I also met Donald during that time – we must have met in, like, 2010 or something. We were researching along similar lines, both very inspired by Pierre Hadot’s Philosophy as a Way of Life. Anyway, I wrote up my stories of modern Stoics in the book Philosophy for Life in 2012, and then in 2013 the Modern Stoicism project started and Stoicism really started to revive. I don’t consider myself a card-carrying Stoic, but I still think it’s an incredibly helpful and wise philosophy with some excellent methods for transforming the self.
What’s the most valuable thing we can learn about Stoicism from the life or writings of Marcus Aurelius?
I guess two things. First, how our emotions come from our opinions or perspective. And second, to remind oneself of the limit of one’s control over the universe, and focus on our own moral agency. It’s fascinating how Marcus constantly reminds himself that he’s not a God, he can’t control the universe – unlike his predecessor, Caligula, who declared war on the sea and made his soldiers attack it!
Do you have a favourite quote from The Meditations?
Our mind becomes dyed with the colour of our habitual thoughts.
What advice would you give someone who wanted to learn more about Marcus Aurelius or Stoicism?
Well, read the Meditations or Epictetus’ Discourses. They’re very accessible. Find a modern translation. And then, try a modern intro to Stoicism like those by Donald or me!
Do you have anything else that you wanted to mention while we have the chance?
I’d like to speak up for an eclectic approach to Greek wisdom – that’s my approach. I don’t think Stoicism has to be an ‘all or nothing’ philosophy. I find some of its insights into the mind and reality deeply wise, but other philosophical approaches are also very helpful for me, particularly Buddhism at the moment. I think Stoicism can sometimes lead to an overly self-reliant and overly-rationalist approach to life. We’re flawed humans with messy emotions and that’s OK – it’s better to admit that rather than pretending to be some super-rational sage.
I find Buddhist loving-kindness meditation is a good supplement to Stoicism, so one practices being kind and gentle to oneself and others. How kind was Marcus? I feel he related to other beings with a sense of fastidious duty, but I don’t get a sense he was a tremendously warm person, do you? Maybe that’s what his son Commodus felt!
4 replies on “Interview: Jules Evans on Marcus Aurelius”
Fair play for your work in organising modern Stoics, Jules.
I think your comments about the potential deficits of Stoicism are apt. It’s unfortunate for many reasons that we have lost so much of the original texts, but one is that I have a strong intuition (perhaps a scholar could refute it with textual evidence) that some of those issues must have been dealt with in greater length in some text (or discussion for that matter) which we can’t read.
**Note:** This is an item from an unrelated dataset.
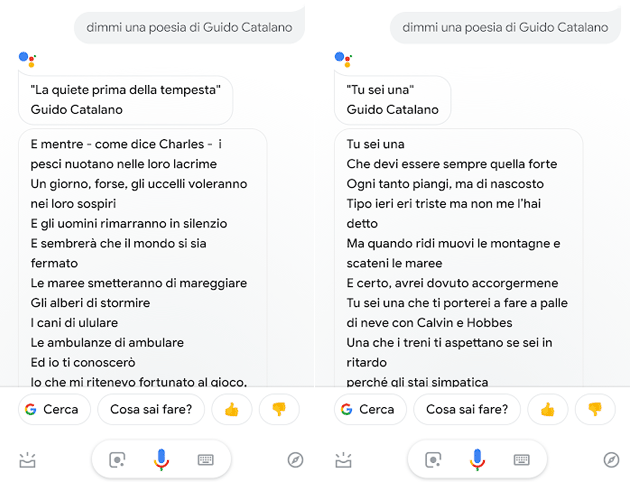Open the Explore compass in the left screen
The image size is (630, 491).
coord(295,460)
So we get a very skewed view of Stoicism.
Perhaps not though. Regardless, without such texts it is up to us moderns to fill in the gaps and refine the philosophy. I agree with the comments about loving-kindness and Buddhism generally, but think that many ideas/practices can be quite seamlessly integrated into the Stoic framework. For instance, I think loving-kindness meditation is remarkably similar to the expanding circles of concern of Hierocles.
Whatever the solution, they are certainly issues worth seriously addressing.
There are actually quite a lot of references to love, natural affection, ethical cosmopolitanism, friendship and the social virtues of justice, kindness, and fairness, in the surviving Stoic texts. Marcus Aurelius, in particular, places quite a lot of emphasis on this aspect of Stoicism, throughout The Meditations.
Interesting interview Jules and Donald. I’ve been a reader of Jules’ blog for a while now, but was not aware he had written a book as well. Will have to check it out!
I also came to the realization that Stoicism offers a good framework, but that the surviving writings lack techniques to work on the inner self. Buddhism offers this abudantly, that’s why I’ve been combining my Stoic practice and Buddhist pratice for about a year now, and it works wonderfully. There is also so much overlap in the philosophies that it’s no effort at all.